GIVEN DATA: Begin
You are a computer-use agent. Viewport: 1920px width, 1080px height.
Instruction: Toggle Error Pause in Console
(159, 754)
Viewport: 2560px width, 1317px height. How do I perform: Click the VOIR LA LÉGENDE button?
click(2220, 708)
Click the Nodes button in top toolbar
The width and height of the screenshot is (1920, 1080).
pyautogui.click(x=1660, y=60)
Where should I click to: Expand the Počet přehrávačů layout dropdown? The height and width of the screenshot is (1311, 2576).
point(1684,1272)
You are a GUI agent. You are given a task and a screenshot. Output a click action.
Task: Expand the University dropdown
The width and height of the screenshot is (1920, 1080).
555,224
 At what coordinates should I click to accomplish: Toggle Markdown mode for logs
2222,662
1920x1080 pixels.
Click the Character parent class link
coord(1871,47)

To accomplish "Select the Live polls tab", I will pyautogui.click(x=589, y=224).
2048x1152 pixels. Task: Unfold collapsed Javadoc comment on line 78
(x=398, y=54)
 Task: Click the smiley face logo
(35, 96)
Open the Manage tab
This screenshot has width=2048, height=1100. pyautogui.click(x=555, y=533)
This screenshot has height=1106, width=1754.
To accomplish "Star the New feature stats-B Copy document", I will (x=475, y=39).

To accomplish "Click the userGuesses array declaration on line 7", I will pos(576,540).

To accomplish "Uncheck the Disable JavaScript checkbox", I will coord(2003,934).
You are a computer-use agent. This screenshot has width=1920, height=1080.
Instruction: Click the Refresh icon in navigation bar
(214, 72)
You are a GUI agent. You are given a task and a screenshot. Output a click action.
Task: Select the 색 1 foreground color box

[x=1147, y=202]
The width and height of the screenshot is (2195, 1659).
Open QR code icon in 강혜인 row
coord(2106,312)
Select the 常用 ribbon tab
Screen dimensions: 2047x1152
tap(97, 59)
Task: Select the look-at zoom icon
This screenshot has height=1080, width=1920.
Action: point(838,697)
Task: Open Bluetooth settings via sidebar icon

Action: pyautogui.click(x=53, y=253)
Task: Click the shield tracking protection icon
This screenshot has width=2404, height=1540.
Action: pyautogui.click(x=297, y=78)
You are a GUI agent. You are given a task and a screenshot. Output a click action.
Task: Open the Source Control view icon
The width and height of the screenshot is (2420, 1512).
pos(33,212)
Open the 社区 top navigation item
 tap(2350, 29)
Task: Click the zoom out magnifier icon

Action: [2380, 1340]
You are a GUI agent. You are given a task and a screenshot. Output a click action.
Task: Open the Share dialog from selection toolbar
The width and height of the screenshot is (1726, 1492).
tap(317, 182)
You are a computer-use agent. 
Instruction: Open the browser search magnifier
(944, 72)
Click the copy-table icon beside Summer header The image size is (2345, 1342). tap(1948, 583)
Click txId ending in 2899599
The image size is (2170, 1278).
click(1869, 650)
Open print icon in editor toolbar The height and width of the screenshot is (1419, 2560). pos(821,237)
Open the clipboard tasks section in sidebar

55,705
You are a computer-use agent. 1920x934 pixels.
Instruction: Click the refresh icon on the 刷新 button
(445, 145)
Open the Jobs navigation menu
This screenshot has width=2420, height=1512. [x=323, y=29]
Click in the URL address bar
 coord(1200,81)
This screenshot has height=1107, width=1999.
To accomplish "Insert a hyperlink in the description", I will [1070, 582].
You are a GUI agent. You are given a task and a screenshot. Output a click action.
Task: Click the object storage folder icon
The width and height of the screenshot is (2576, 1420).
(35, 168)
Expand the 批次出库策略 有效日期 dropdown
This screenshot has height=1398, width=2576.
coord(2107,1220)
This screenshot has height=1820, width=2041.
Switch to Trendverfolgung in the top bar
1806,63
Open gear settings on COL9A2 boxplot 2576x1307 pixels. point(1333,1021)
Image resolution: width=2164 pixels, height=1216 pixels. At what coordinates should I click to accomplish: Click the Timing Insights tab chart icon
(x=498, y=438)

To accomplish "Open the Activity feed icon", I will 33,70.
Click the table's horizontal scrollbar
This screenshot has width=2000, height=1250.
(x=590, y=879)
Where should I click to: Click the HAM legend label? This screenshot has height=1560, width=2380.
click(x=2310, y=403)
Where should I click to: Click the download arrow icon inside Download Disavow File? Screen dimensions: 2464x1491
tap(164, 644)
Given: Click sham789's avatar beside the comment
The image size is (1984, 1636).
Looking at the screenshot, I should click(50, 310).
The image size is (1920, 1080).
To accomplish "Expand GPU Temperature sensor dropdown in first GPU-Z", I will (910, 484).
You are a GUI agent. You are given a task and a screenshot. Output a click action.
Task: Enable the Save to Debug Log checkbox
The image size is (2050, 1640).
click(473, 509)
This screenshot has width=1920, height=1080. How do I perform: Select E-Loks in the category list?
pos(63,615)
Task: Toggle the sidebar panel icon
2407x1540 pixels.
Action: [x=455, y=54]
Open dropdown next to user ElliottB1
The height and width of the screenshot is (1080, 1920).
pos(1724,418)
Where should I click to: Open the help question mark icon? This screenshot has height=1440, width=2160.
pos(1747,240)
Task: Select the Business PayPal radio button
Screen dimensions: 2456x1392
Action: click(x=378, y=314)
GIVEN DATA: End
→ YOUR TASK:
An exact restatement of all the entries above is needed.

→ SOLUTION FOR THIS EXERCISE:
You are a computer-use agent. Viewport: 1920px width, 1080px height.
Instruction: Toggle Error Pause in Console
(159, 754)
Viewport: 2560px width, 1317px height. How do I perform: Click the VOIR LA LÉGENDE button?
click(2220, 708)
Click the Nodes button in top toolbar
The width and height of the screenshot is (1920, 1080).
pyautogui.click(x=1660, y=60)
Where should I click to: Expand the Počet přehrávačů layout dropdown? The height and width of the screenshot is (1311, 2576).
point(1684,1272)
You are a GUI agent. You are given a task and a screenshot. Output a click action.
Task: Expand the University dropdown
The width and height of the screenshot is (1920, 1080).
555,224
 At what coordinates should I click to accomplish: Toggle Markdown mode for logs
2222,662
1920x1080 pixels.
Click the Character parent class link
coord(1871,47)

To accomplish "Select the Live polls tab", I will pyautogui.click(x=589, y=224).
2048x1152 pixels. Task: Unfold collapsed Javadoc comment on line 78
(x=398, y=54)
 Task: Click the smiley face logo
(35, 96)
Open the Manage tab
This screenshot has width=2048, height=1100. pyautogui.click(x=555, y=533)
This screenshot has height=1106, width=1754.
To accomplish "Star the New feature stats-B Copy document", I will (x=475, y=39).

To accomplish "Click the userGuesses array declaration on line 7", I will pos(576,540).

To accomplish "Uncheck the Disable JavaScript checkbox", I will coord(2003,934).
You are a computer-use agent. This screenshot has width=1920, height=1080.
Instruction: Click the Refresh icon in navigation bar
(214, 72)
You are a GUI agent. You are given a task and a screenshot. Output a click action.
Task: Select the 색 1 foreground color box

[x=1147, y=202]
The width and height of the screenshot is (2195, 1659).
Open QR code icon in 강혜인 row
coord(2106,312)
Select the 常用 ribbon tab
Screen dimensions: 2047x1152
tap(97, 59)
Task: Select the look-at zoom icon
This screenshot has height=1080, width=1920.
Action: point(838,697)
Task: Open Bluetooth settings via sidebar icon

Action: pyautogui.click(x=53, y=253)
Task: Click the shield tracking protection icon
This screenshot has width=2404, height=1540.
Action: pyautogui.click(x=297, y=78)
You are a GUI agent. You are given a task and a screenshot. Output a click action.
Task: Open the Source Control view icon
The width and height of the screenshot is (2420, 1512).
pos(33,212)
Open the 社区 top navigation item
 tap(2350, 29)
Task: Click the zoom out magnifier icon

Action: [2380, 1340]
You are a GUI agent. You are given a task and a screenshot. Output a click action.
Task: Open the Share dialog from selection toolbar
The width and height of the screenshot is (1726, 1492).
tap(317, 182)
You are a computer-use agent. 
Instruction: Open the browser search magnifier
(944, 72)
Click the copy-table icon beside Summer header The image size is (2345, 1342). tap(1948, 583)
Click txId ending in 2899599
The image size is (2170, 1278).
click(1869, 650)
Open print icon in editor toolbar The height and width of the screenshot is (1419, 2560). pos(821,237)
Open the clipboard tasks section in sidebar

55,705
You are a computer-use agent. 1920x934 pixels.
Instruction: Click the refresh icon on the 刷新 button
(445, 145)
Open the Jobs navigation menu
This screenshot has width=2420, height=1512. [x=323, y=29]
Click in the URL address bar
 coord(1200,81)
This screenshot has height=1107, width=1999.
To accomplish "Insert a hyperlink in the description", I will [1070, 582].
You are a GUI agent. You are given a task and a screenshot. Output a click action.
Task: Click the object storage folder icon
The width and height of the screenshot is (2576, 1420).
(35, 168)
Expand the 批次出库策略 有效日期 dropdown
This screenshot has height=1398, width=2576.
coord(2107,1220)
This screenshot has height=1820, width=2041.
Switch to Trendverfolgung in the top bar
1806,63
Open gear settings on COL9A2 boxplot 2576x1307 pixels. point(1333,1021)
Image resolution: width=2164 pixels, height=1216 pixels. At what coordinates should I click to accomplish: Click the Timing Insights tab chart icon
(x=498, y=438)

To accomplish "Open the Activity feed icon", I will 33,70.
Click the table's horizontal scrollbar
This screenshot has width=2000, height=1250.
(x=590, y=879)
Where should I click to: Click the HAM legend label? This screenshot has height=1560, width=2380.
click(x=2310, y=403)
Where should I click to: Click the download arrow icon inside Download Disavow File? Screen dimensions: 2464x1491
tap(164, 644)
Given: Click sham789's avatar beside the comment
The image size is (1984, 1636).
Looking at the screenshot, I should click(50, 310).
The image size is (1920, 1080).
To accomplish "Expand GPU Temperature sensor dropdown in first GPU-Z", I will (910, 484).
You are a GUI agent. You are given a task and a screenshot. Output a click action.
Task: Enable the Save to Debug Log checkbox
The image size is (2050, 1640).
click(473, 509)
This screenshot has width=1920, height=1080. How do I perform: Select E-Loks in the category list?
pos(63,615)
Task: Toggle the sidebar panel icon
2407x1540 pixels.
Action: [x=455, y=54]
Open dropdown next to user ElliottB1
The height and width of the screenshot is (1080, 1920).
pos(1724,418)
Where should I click to: Open the help question mark icon? This screenshot has height=1440, width=2160.
pos(1747,240)
Task: Select the Business PayPal radio button
Screen dimensions: 2456x1392
Action: click(x=378, y=314)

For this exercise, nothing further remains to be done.